Give the records again exactly, with every character kept.

[[ RECORDS SUPPLIED, beginning ]]

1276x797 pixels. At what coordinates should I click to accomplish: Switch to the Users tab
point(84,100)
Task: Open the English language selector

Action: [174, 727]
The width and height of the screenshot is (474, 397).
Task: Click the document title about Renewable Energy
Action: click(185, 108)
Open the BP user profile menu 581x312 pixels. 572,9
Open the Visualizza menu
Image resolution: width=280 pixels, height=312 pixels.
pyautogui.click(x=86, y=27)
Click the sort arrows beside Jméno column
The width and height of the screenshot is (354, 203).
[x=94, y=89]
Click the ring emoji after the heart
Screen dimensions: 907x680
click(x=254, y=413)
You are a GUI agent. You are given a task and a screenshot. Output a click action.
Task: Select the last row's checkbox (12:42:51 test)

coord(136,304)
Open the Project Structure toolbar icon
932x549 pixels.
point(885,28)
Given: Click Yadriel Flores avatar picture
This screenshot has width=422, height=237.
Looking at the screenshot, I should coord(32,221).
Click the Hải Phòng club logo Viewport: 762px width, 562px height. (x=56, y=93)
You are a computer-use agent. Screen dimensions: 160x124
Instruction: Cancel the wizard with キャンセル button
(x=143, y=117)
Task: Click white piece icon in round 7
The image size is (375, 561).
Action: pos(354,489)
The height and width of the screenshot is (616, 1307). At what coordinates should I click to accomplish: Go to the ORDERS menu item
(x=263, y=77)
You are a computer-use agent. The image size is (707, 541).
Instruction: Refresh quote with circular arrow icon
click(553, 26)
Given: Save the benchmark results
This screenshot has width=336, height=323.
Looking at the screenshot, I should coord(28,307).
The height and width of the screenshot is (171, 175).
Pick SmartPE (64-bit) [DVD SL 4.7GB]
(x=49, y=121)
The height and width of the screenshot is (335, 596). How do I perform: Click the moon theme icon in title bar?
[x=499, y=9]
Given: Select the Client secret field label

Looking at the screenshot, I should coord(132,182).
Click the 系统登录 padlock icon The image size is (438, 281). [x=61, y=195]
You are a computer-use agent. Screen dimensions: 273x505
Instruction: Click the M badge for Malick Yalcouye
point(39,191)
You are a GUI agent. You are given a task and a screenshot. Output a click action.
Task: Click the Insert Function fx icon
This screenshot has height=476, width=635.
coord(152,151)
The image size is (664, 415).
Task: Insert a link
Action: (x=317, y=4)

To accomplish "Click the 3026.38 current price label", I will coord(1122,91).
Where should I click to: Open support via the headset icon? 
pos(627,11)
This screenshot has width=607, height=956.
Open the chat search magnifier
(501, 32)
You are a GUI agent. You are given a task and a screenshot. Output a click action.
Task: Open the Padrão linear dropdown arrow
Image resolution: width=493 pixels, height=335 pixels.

[[ RECORDS SUPPLIED, end ]]

*EXERCISE OUTPUT*
1276x797 pixels. At what coordinates should I click to accomplish: Switch to the Users tab
point(84,100)
Task: Open the English language selector

Action: [174, 727]
The width and height of the screenshot is (474, 397).
Task: Click the document title about Renewable Energy
Action: click(185, 108)
Open the BP user profile menu 581x312 pixels. 572,9
Open the Visualizza menu
Image resolution: width=280 pixels, height=312 pixels.
pyautogui.click(x=86, y=27)
Click the sort arrows beside Jméno column
The width and height of the screenshot is (354, 203).
[x=94, y=89]
Click the ring emoji after the heart
Screen dimensions: 907x680
click(x=254, y=413)
You are a GUI agent. You are given a task and a screenshot. Output a click action.
Task: Select the last row's checkbox (12:42:51 test)

coord(136,304)
Open the Project Structure toolbar icon
932x549 pixels.
point(885,28)
Given: Click Yadriel Flores avatar picture
This screenshot has width=422, height=237.
Looking at the screenshot, I should coord(32,221).
Click the Hải Phòng club logo Viewport: 762px width, 562px height. (x=56, y=93)
You are a computer-use agent. Screen dimensions: 160x124
Instruction: Cancel the wizard with キャンセル button
(x=143, y=117)
Task: Click white piece icon in round 7
The image size is (375, 561).
Action: pos(354,489)
The height and width of the screenshot is (616, 1307). At what coordinates should I click to accomplish: Go to the ORDERS menu item
(x=263, y=77)
You are a computer-use agent. The image size is (707, 541).
Instruction: Refresh quote with circular arrow icon
click(553, 26)
Given: Save the benchmark results
This screenshot has width=336, height=323.
Looking at the screenshot, I should coord(28,307).
The height and width of the screenshot is (171, 175).
Pick SmartPE (64-bit) [DVD SL 4.7GB]
(x=49, y=121)
The height and width of the screenshot is (335, 596). How do I perform: Click the moon theme icon in title bar?
[x=499, y=9]
Given: Select the Client secret field label

Looking at the screenshot, I should coord(132,182).
Click the 系统登录 padlock icon The image size is (438, 281). [x=61, y=195]
You are a computer-use agent. Screen dimensions: 273x505
Instruction: Click the M badge for Malick Yalcouye
point(39,191)
You are a GUI agent. You are given a task and a screenshot. Output a click action.
Task: Click the Insert Function fx icon
This screenshot has height=476, width=635.
coord(152,151)
The image size is (664, 415).
Task: Insert a link
Action: (x=317, y=4)

To accomplish "Click the 3026.38 current price label", I will coord(1122,91).
Where should I click to: Open support via the headset icon? 
pos(627,11)
This screenshot has width=607, height=956.
Open the chat search magnifier
(501, 32)
You are a GUI agent. You are given a task and a screenshot. Output a click action.
Task: Open the Padrão linear dropdown arrow
Image resolution: width=493 pixels, height=335 pixels.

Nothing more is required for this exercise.